▶ [Work instruction A]:
Answer these questions from the news briefing, one per line:
(i) How old is Roman Protasevich?
(ii) By when does Judge Gonzalez Rogers hope to issue a verdict?
(iii) How many people were killed in the cable car accident near Lake Maggiore?
▶ [Work instruction B]: Rewrite the passage of the news briefing that begins at the words "In China, the" and stops after "by Israeli bombing.", putting "herder" in place of "shepherd".
▶ [Work instruction C]: Extend the news briefing by continuing it from its final sentence.

══ Text for analysis

Rather than try to blunt diplomatic fallout, Lukashenko signed new laws cracking down further on dissent. The Belarusian Foreign Ministry said that what happened to the jet was in strict accordance with aviation rules, while Russia, Lukashenko’s main ally, stood by him.

Who is Roman Protasevich, the 26-year-old detained journalist? He became a dissident as a teenager and fled the country in 2019, but has continued to roil Lukashenko’s government on the social media platform Telegram while living in exile in Lithuania.

2. New York City will eliminate remote learning for the next school year.

All students and staff members will be back in school buildings full time come September, Mayor Bill de Blasio said, making it one of the first big U.S. cities to remove the option of remote learning altogether. Above, a playground in New York City.

As a result, many parents will be able to return to work without supervising their children’s online classes, which could prompt the revitalization of entire industries and neighborhoods.

The debate over online learning is echoing across the country. New Jersey’s governor announced last week that public school students would no longer have remote classes in September, while officials in Florida, Illinois and Massachusetts have indicated there will be extremely limited remote options. Houston and Philadelphia will keep a remote option.


3. A judge now holds the future of the $100 billion market for iPhone apps.

A federal trial over whether Apple abused its power through its iPhone App Store — one of the biggest antitrust trials in Silicon Valley’s history — concluded today in an Oakland, Calif., courtroom with Judge Yvonne Gonzalez Rogers pressing the lawyers on what should change in Apple’s business, if anything. Above, Apple’s chief executive, Tim Cook.

The suit was brought by Epic Games, the maker of the game app Fortnite, which spent millions of dollars on lawyers, economists and expert witnesses. Yet it still began the trial at a disadvantage because antitrust laws tend to favor defendants, according to legal experts who tracked the case.

The case focused on how Apple wields control over the App Store to charge 30 percent commission on app sales. Judge Gonzalez Rogers has said she hopes to issue a verdict by mid-August.


4. Cable and brake failures caused a cable car crash in Italy, investigators say.

Charges including manslaughter and negligence are being considered after the accident yesterday near Lake Maggiore in northern Italy that killed 14 people.

The cable car had almost reached the end station on Mottarone mountain, a nearly 5,000-foot peak, when it started sliding backward, then hit a pillar and plunged to the ground. There was only one survivor, a 5-year-old boy.

In China, the provincial government in Gansu began to investigate the deaths of 21 runners in an ultramarathon who died when high winds and freezing rain struck suddenly on Saturday.

Some state news media have raised questions about the decision not to cancel the race. One competitor said he survived only because a shepherd carried his unconscious body to shelter.

5. The U.S. secretary of state travels to Israel tomorrow, seeking to bolster the nation’s cease-fire with Hamas.

Antony Blinken will also use his trip to the region to work on humanitarian aid for Gaza, but he has no plans to pursue full-fledged peace talks. Above, a tower in Gaza City destroyed by Israeli bombing.

════
══ Dataset records

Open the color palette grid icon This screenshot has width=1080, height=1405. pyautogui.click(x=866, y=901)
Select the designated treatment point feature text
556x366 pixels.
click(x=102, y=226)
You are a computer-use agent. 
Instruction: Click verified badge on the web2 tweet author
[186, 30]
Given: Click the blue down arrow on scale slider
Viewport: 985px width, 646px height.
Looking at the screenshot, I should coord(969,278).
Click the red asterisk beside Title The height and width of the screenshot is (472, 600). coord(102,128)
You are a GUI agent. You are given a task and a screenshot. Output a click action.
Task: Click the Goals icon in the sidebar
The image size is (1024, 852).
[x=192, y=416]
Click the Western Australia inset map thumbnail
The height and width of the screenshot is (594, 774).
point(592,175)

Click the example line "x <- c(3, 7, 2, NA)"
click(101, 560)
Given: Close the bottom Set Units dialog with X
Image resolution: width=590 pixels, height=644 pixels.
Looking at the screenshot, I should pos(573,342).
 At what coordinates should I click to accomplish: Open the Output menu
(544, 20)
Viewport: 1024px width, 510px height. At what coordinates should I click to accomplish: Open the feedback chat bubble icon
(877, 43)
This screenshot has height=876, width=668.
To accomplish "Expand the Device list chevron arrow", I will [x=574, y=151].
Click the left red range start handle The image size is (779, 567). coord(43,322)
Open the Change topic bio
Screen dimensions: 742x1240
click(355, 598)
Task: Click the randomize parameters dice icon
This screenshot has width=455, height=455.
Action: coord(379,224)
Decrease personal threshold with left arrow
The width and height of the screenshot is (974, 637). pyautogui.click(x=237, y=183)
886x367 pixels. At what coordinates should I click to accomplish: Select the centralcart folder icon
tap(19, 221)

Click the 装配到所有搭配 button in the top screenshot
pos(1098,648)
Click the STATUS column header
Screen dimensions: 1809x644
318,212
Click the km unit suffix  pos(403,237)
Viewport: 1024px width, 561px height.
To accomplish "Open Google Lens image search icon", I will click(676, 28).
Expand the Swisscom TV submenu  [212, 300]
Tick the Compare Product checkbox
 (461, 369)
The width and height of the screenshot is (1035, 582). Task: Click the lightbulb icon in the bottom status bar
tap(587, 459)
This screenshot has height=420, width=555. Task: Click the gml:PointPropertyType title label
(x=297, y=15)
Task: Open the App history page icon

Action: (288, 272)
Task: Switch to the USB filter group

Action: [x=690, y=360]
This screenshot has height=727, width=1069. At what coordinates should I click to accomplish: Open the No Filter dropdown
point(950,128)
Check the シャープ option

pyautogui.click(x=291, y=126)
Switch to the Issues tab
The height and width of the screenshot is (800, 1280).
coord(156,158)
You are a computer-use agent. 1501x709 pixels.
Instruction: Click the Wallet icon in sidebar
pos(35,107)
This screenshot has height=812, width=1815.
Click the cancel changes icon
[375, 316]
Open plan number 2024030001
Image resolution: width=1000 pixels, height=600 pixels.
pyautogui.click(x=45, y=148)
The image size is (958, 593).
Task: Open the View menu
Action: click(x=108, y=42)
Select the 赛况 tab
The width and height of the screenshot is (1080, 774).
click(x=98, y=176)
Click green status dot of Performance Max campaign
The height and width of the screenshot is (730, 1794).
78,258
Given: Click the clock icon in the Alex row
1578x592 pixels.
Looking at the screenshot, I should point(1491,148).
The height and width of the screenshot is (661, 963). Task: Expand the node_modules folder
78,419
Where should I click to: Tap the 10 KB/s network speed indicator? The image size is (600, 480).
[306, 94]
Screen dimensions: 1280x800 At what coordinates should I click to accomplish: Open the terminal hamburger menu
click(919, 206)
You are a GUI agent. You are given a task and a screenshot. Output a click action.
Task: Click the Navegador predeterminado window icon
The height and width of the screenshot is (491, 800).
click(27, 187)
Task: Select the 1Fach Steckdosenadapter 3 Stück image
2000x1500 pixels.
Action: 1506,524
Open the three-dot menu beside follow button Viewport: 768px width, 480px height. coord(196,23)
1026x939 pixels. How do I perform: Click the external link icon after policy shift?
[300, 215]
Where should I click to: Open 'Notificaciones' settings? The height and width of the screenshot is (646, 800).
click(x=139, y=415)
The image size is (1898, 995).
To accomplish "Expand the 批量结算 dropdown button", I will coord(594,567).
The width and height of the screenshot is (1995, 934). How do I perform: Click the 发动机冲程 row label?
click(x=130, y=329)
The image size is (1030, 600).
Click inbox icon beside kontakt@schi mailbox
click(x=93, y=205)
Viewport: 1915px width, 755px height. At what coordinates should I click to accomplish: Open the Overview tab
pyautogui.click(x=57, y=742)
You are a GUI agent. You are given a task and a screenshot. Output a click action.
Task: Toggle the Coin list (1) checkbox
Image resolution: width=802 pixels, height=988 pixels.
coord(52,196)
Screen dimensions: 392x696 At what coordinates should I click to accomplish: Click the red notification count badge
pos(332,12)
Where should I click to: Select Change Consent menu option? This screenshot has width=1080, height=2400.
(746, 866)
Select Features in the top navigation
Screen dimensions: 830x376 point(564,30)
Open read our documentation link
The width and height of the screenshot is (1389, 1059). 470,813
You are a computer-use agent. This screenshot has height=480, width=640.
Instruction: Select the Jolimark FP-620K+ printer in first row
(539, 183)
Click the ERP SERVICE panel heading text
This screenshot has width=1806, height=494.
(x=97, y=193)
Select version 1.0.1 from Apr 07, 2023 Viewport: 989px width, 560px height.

════

▶ [Task output A]:
(i) 26
(ii) By mid-August
(iii) 14

▶ [Task output B]:
In China, the provincial government in Gansu began to investigate the deaths of 21 runners in an ultramarathon who died when high winds and freezing rain struck suddenly on Saturday.

Some state news media have raised questions about the decision not to cancel the race. One competitor said he survived only because a herder carried his unconscious body to shelter.

5. The U.S. secretary of state travels to Israel tomorrow, seeking to bolster the nation’s cease-fire with Hamas.

Antony Blinken will also use his trip to the region to work on humanitarian aid for Gaza, but he has no plans to pursue full-fledged peace talks. Above, a tower in Gaza City destroyed by Israeli bombing.

▶ [Task output C]:
While Israel still benefits greatly from American assistance, security experts and political analysts say that the country has quietly cultivated, and perhaps achieved, effective autonomy from the U.S.

The change comes just as a faction of Democrats and left-wing activists are challenging Washington’s long-held consensus on Israel.

6. Scientists partially restored a blind man’s sight with gene therapy.

Using a technique called optogenetics, researchers added light-sensitive proteins to the retina of the 58-year-old volunteer, who lives in France, giving him a blurry view of objects.

The result is a far cry from full vision. He had to wear special goggles that gave him the ghostly perception of objects in a narrow field of view. But in a new report, the authors say that the trial — the result of 13 years of work — is a proof of concept for more effective treatments to come. Above, the volunteer participates in the trial.

“It’s obviously not the end of the road, but it’s a major milestone,” said Dr. José-Alain Sahel, an ophthalmologist who splits his time between the University of Pittsburgh and the Sorbonne in Paris.


7. A few years ago, many in Silicon Valley expected that self-driving cars would be common by 2021. Now the industry is settling in for years of more work.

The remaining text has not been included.